*** Texto de estudio
Ferrer volvió, así pues, después de aquella peripecia vital, pensando que podía hacer una escuela no perteneciente a ninguna retrógrada congregación ni al Estado Español, más impostor aun, y comenzó una red escolar libre, laica, la de la Escuela Moderna, al amparo de la Razón.
La educación sería contemplada como "la adquisición de la herencia humana" al servicio del bien social y a partir del trabajo propio, no de ninguna infalibilidad, ni la papal, ni la propia del maestro, que Ferrer confesaba temer en él mismo.
Era necesario poner a los niños en un plano de igualdad frente a la realidad, de la naturaleza, de la noticia del periódico, era necesario que el maestro trabajase mucho y se formara constantemente. Esto no se haría dentro de la Instrucción pública oficial, que se debatía en el vacío del miedo de los gobernantes, el miedo del abismo de una Restauración vacía de contenido. Y era necesario hacerlo con "fair play", decía Ferrer.
"La enseñanza racionalista –dijo, en resumen– puede y debe discutirlo todo; y de entrada tiene que situar al niño en la vía ancha y directa de la investigación personal".
Esta es la frase que se grabó, se borró y se volvió a grabar en el pedestal de su monumento y que resume la terrible novedad pedagógica propuesta por Ferrer Guardia, desde esta ciudad, el año 1902: los chicos tenían que ser puestos en condiciones de hacer su búsqueda personal y utilizar la razón para discutirlo todo antes de admitir nada. ¿Utopía? Quizás sí, pero no delito; ni tan sólo originalidad total.
Ferrer comienza a hablar de una escuela alternativa cuando hace veinticinco años que este modelo es trabajado por la Institución Libre de Enseñanza (que su maestro Ruiz Zorrilla conocía bastante bien), y cuando el laicismo y el anarquismo han hecho ya escuelas y sociedades.
******
*** Datos de origen
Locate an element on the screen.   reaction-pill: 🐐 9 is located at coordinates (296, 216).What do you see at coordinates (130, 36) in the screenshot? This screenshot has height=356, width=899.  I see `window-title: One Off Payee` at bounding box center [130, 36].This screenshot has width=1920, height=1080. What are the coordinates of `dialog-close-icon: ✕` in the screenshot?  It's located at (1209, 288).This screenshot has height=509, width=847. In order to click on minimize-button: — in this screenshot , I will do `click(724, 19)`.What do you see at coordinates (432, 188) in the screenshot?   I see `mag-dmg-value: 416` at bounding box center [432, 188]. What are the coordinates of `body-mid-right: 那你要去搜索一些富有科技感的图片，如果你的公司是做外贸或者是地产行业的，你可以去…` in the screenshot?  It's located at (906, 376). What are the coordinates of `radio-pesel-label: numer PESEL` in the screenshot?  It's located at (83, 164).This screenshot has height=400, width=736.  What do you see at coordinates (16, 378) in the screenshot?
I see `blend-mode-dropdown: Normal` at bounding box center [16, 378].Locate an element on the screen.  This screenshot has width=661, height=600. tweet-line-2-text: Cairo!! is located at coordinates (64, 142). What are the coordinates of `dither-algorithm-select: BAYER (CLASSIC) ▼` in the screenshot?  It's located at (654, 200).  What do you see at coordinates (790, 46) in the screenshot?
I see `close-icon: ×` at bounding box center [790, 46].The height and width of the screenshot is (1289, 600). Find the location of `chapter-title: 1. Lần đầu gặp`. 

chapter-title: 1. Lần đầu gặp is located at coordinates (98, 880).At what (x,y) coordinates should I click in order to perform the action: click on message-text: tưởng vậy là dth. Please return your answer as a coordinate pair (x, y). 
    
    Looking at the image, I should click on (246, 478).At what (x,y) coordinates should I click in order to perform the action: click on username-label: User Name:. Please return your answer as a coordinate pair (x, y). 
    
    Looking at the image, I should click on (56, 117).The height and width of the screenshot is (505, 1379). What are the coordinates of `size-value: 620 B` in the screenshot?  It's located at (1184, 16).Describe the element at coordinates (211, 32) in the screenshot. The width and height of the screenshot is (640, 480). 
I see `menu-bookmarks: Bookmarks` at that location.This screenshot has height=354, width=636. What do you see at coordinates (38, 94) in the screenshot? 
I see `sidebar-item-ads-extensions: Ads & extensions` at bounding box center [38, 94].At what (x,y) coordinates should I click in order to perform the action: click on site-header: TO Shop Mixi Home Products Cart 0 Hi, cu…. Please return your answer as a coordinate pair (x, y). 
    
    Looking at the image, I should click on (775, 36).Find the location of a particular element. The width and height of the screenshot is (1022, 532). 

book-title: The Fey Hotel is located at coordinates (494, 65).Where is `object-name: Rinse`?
******
▶ _Ejercicios_
1. Reproduce al pie de la letra el fragmento del texto sobre la Escuela Moderna que empieza en "Esta es la frase" y sigue hasta "escuelas y sociedades.".
2. Según el texto sobre la Escuela Moderna, ¿qué se hizo con la frase del pedestal del monumento? Enumera todas las acciones.
3. Continúa el texto sobre la Escuela Moderna a partir de su última oración.
Los registros no tienen relación con el texto sobre la Escuela Moderna.

▶ _Resultados_
1.
Esta es la frase que se grabó, se borró y se volvió a grabar en el pedestal de su monumento y que resume la terrible novedad pedagógica propuesta por Ferrer Guardia, desde esta ciudad, el año 1902: los chicos tenían que ser puestos en condiciones de hacer su búsqueda personal y utilizar la razón para discutirlo todo antes de admitir nada. ¿Utopía? Quizás sí, pero no delito; ni tan sólo originalidad total.
Ferrer comienza a hablar de una escuela alternativa cuando hace veinticinco años que este modelo es trabajado por la Institución Libre de Enseñanza (que su maestro Ruiz Zorrilla conocía bastante bien), y cuando el laicismo y el anarquismo han hecho ya escuelas y sociedades.

2. Se grabó, se borró y se volvió a grabar.

3.
Aquí y allá, esporádicamente, se ha hablado y se ha practicado el laicismo, la coeducación, la higiene escolar, la disciplina natural, el respeto hacia la evolución del niño, la salida al medio, la práctica del trabajo manual, la extensión cultural a padres y adultos, la biblioteca escolar. Ferrer añadirá pocas cosas más; quizás aquella práctica suya de la "coeducación de clases", de clases sociales, que quiere conseguir cobrando una cuota variable a sus alumnos... como sesenta años después harían las escuelas de la renovación pedagógica.
La dimensión y la fuerza de la Escuela Moderna de Ferrer quizás viene dada por su capacidad para aglutinar y difundir en un modelo ideológico y metodológico, vivo, cambiante, este cúmulo de intuiciones, razonamientos y prácticas, y de hacerlo en una ciudad viva y cambiante, como Barcelona, al frente de un país que comenzaba a cambiar con ella. Es la hipótesis que quisiera dejar aquí.
En 1901, el modelo aun vigente en la escuela no era tocado entre nosotros más que en uno solo de sus términos: la lengua. Una escuela, la de Flos y Calcat, una Asociación, la Protectora, desde 1898, osaban decir y practicar que la enseñanza tenía que ser impartida en catalán; pero el modelo de escuela era el mismo que el de toda España.
Cuando pocos años después unas primeras escuelas iniciaron la renovación pedagógica, los planteamientos lingüísticos fueron inexistentes o ambiguos, y por supuesto la práctica. No es hasta 1908, un año antes de la muerte de Ferrer Guardia y cerrada ya su Escuela Moderna, cuando en el Salón de Plenos de este Ayuntamiento, y por primera vez, se habló y se aprobó un plan coherente de escuela catalana, renovada pedagógicamente, coeducadora y laica. Ferrer Guardia estaba entonces en Bruselas trabajando en la constitución de la Liga Internacional para la Educación Racional de la Infancia.
Situada y medida su significación pedagógica e ideológica, deshechas ya tantas acusaciones, calumnias, crímenes contra Ferrer, quedando sólo en los inevitables rincones de la mezquindad intelectual, el comentario, el escándalo farisaico de su vida privada, continua en pie la piedra del escándalo nacional: Ferrer Guardia no fue sensible al tema de la lengua en la escuela.